Collection entries:
□ □ □ □ □
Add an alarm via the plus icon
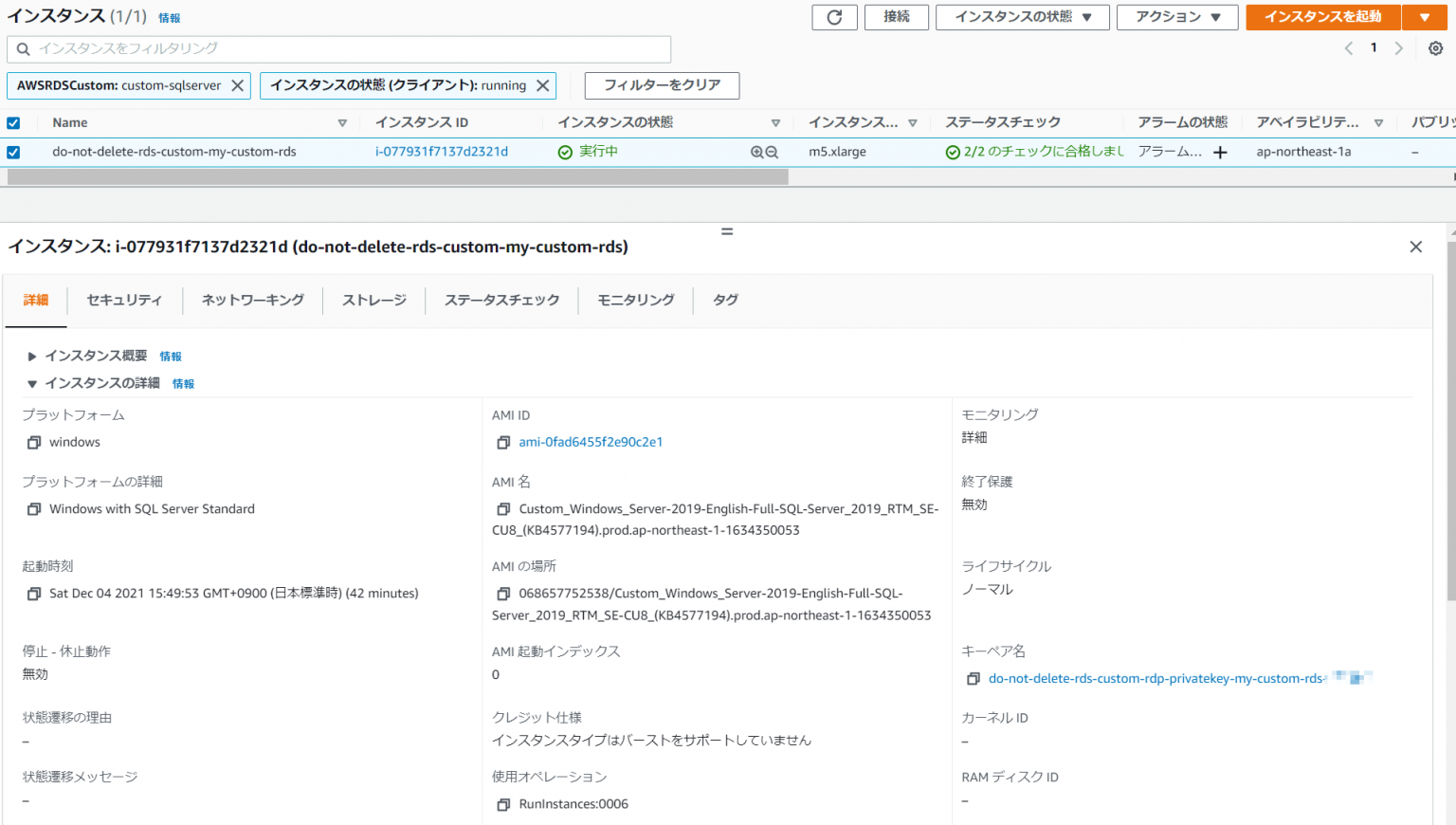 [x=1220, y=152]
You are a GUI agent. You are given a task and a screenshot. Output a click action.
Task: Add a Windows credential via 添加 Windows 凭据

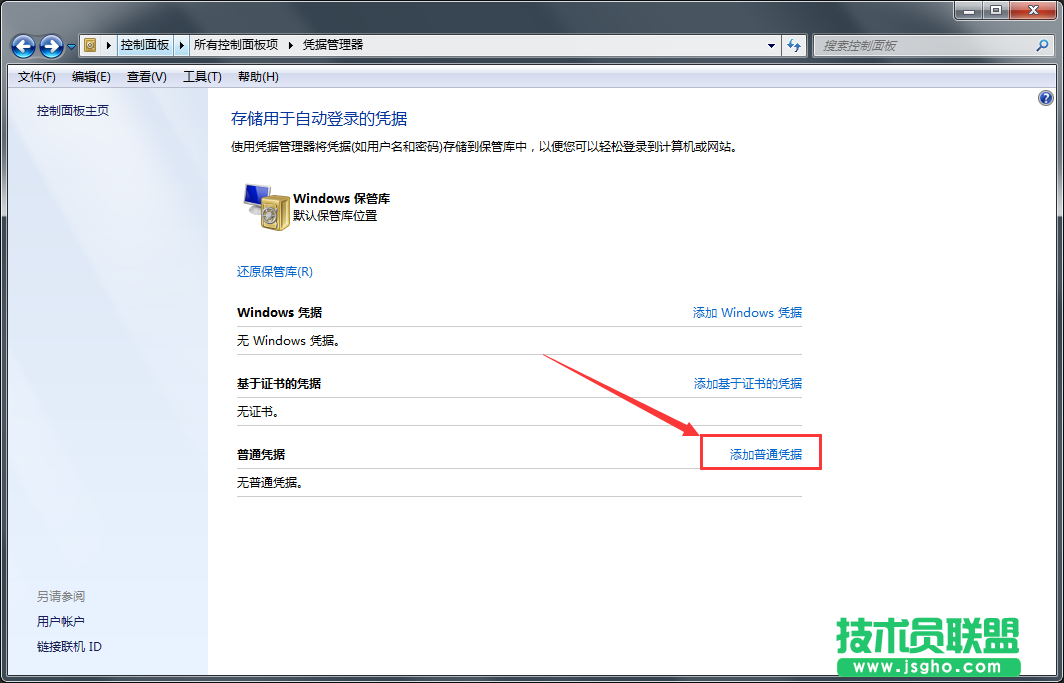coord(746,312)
□ □ □ □ □
Problem to work on:
Please transcribe every record above exactly as written, leaving out the pictures.

Expected output:
Add an alarm via the plus icon
 [x=1220, y=152]
You are a GUI agent. You are given a task and a screenshot. Output a click action.
Task: Add a Windows credential via 添加 Windows 凭据

coord(746,312)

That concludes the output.